Coronavirus: ”We are frantically packing ” after replacement in quarantine regulations in France

Scott and Tracy Cuthbert, from the village of Bloxham, Oxfordshire, say that reducing their holiday in the Loire Valley by six days “is a simple resolution we must take because or we want to work.”

Scott, sales director of a glazing company, has been on leave for 10 weeks, but the business has gone well since he repainted, so he can’t miss the opportunity. And Tracy needs to make sure she’s back for the beginning of the term at the personal school where she paints.

The couple and their daughter Milly, 16, were due to return next Thursday, but began “meeting frantically” and taking a ferry to return in time after hearing the news of the rule changes. They were on vacation with 3 other families coming home early.

“He ruined everyone’s vacation and shortened them,” Scott says. “Why about 40 to 14 days when some areas of the UK are most affected? I’m very frustrated.”

The family circle booked a ferry for Friday afternoon, only to discover that they would not arrive at the port in time, so they have now booked another ferry, which is expected to leave Calais at 20:30 BST.

“We’re driving now and the satellite navigation formula says we’ll have about an hour of margin,” Scott says from the car.

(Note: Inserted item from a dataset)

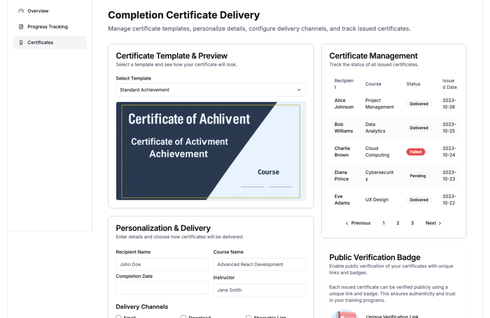Click the Failed status badge
490x318 pixels.
415,152
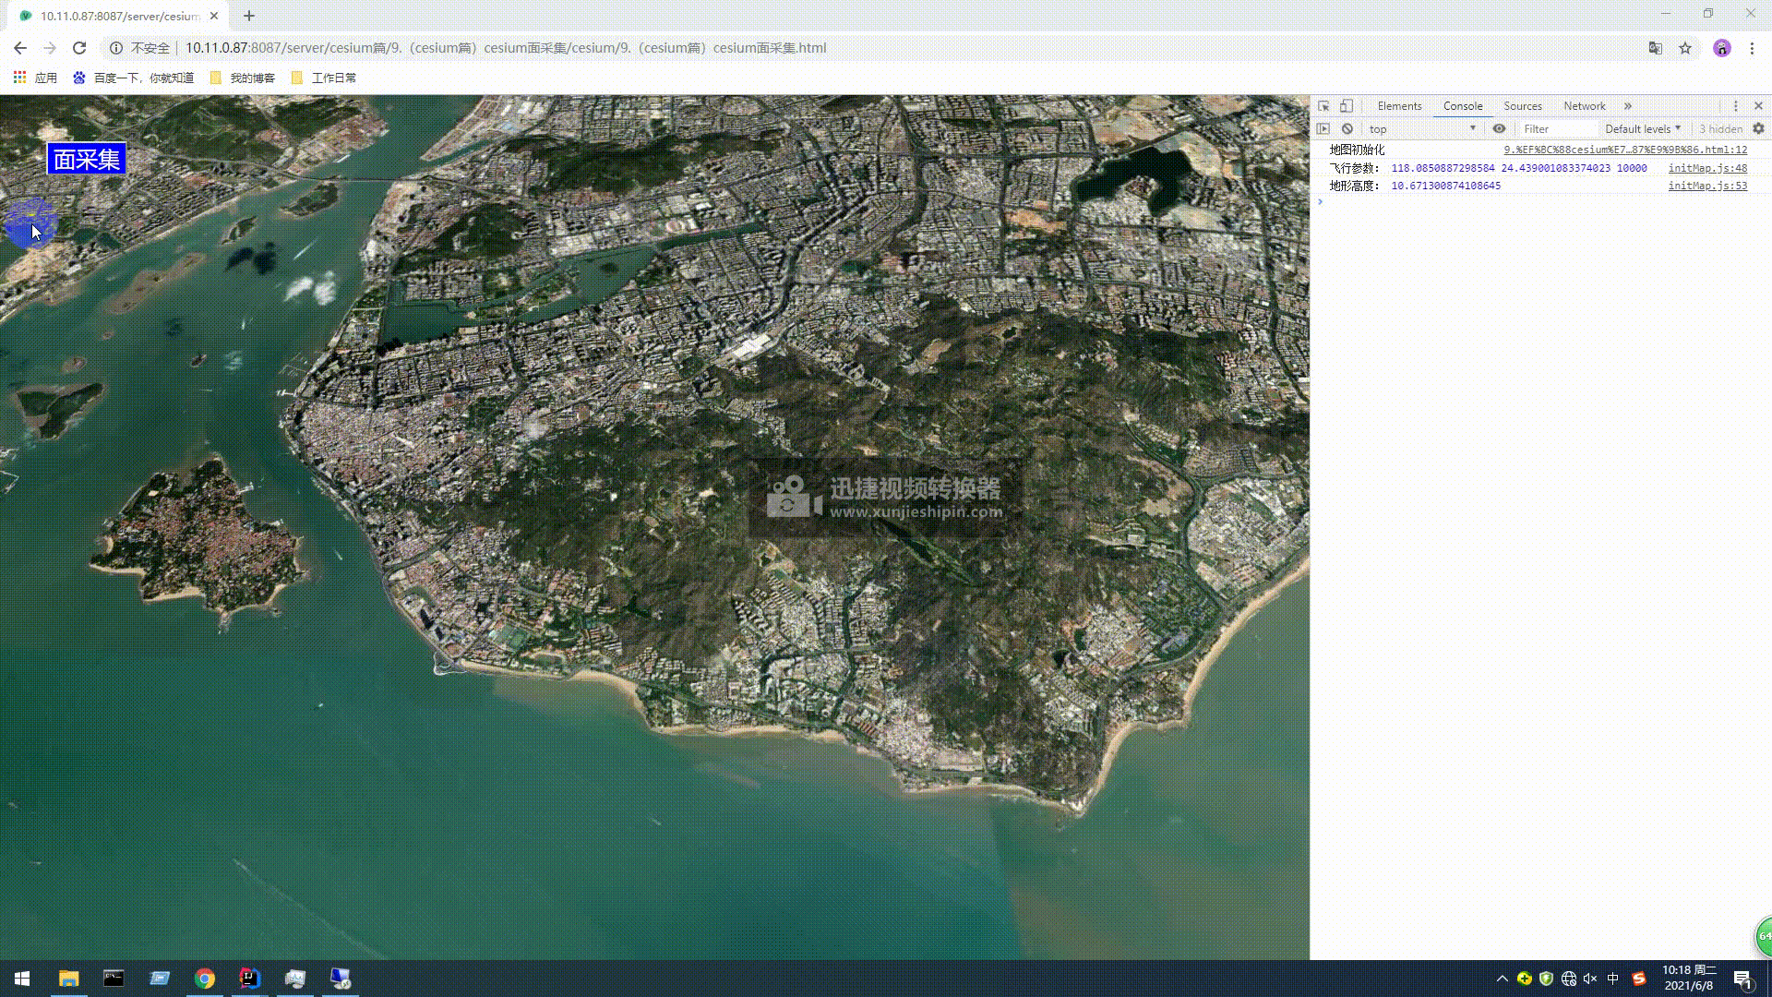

Milly is already concerned about its effects on the GCSE after the announcement of other people’s degradation to A level, and now fears missing the first day back to school if the family circle is forced to isolate itself, adds her father.

Katie is a London holiday instructor in a remote location in France, in a personal villa. She says she and her children will miss the start of the new school year because they are a 12-hour drive from the English Channel crossing “so we can’t go back in time.”

Katie says she consulted the government and registered to receive all the alerts to keep an eye out for the rule changes. “We knew there could be a risk, but we may not get a refund for our vacation,” he says.

“Why didn’t you make that call before this week so we can move home? Why did they tell us it was appropriate to travel to France?”

“We’ve done everything the government has asked us to do for months, but I think they want to treat us all with a little respect and give us time to organize.”

Laurence Dolman and her family, from Sheffield, enjoyed a week of ice and sunshine at a Eurocamp in Wassenaar, The Netherlands. Your return ferry will arrive in Hull on Saturday at 8.30am, 4 hours after regulations take effect.

Before the pandemic, the circle of relatives had spent about a year and a part making plans for a big holiday in Europe for this summer, and they have lost a lot of cash since their cancellation. So they made the decision for a smaller summer holiday and consciously chose the Netherlands because what they thought was a “low risk” position to scale up compared to other European countries.

While Laurence, 41, and his wife Michelle, 40, discussed “crazy ideas” about the option of abandoning self-isolation regulations, because “perhaps being in British naval territory” by the 4 a.m. deadline, they “don’t regret having to quarantine.

“We deserved this vacation,” Laurence says, and he mentions how difficult it was to take his children’s house to school confinement.

When asked if they wanted to get to the house early, he added, “No, we’re just going to enjoy our last vacation.”

“My wife and I have another week off before we go back to the paintings. I’m lucky enough to be in the house paintings, but since my wife is a social painter, it’s a little more of a challenge for her.”

Karl Simpson went to his home for the time being in the French village of Vion knowing “very well” that he had to be quarantined when he returned to Southampton on 20 August.

But now that this has been confirmed, it’s about organizing the care of her 90-year-old mother with dementia.

“There’s no time now to rearrange the care I’ll offer if I’m out,” he says. “Will I be the government? Will I break quarantine regulations if I stop at Mom, or do [the above blocking exemptions for caregivers] still apply? It’s going to be hard.”

Karl, a 68-year-old scientist who pleaded with the government on vaccines and pandemic planning, expects the same exemptions for caregivers to be in position as when the UK was completely blocked in March, but “there are still no transparent rules on this.”

He says he has the precept of quarantine after a vacation abroad, “but it will have to be implemented intelligently.”

Tom Duffell, who has a small company, to shorten his circle of family members on holiday in Nice in 4 days and booked a last-minute flight home.

“We were enjoying a nice cocktail last night and suddenly a news flash pops in and a scramble to book flights,” he told the BBC from the airport.

“I think we controlled to take my wife and one of my children on a flight and me and my other son on the flight.

“We had to spend about $800 because we just can’t take two extra weeks off,” added Tom, whose wife works as an NHS nurse and has volunteered at an extensive care unit.

He said the government deserves to have given tourists who are already in France more time to prepare. “They may have just said that you know how to give tourists 72 hours to return to the UK, that a little over 24 hours and there’s a crazy race,” he said.

“Instead, we are all overcrowded at the airport. There are massive queues, the social distance has passed the window.”

“We all rushed on the same flight, the flights are all full. In fact, it doesn’t go to public health, it’ll only make things worse.”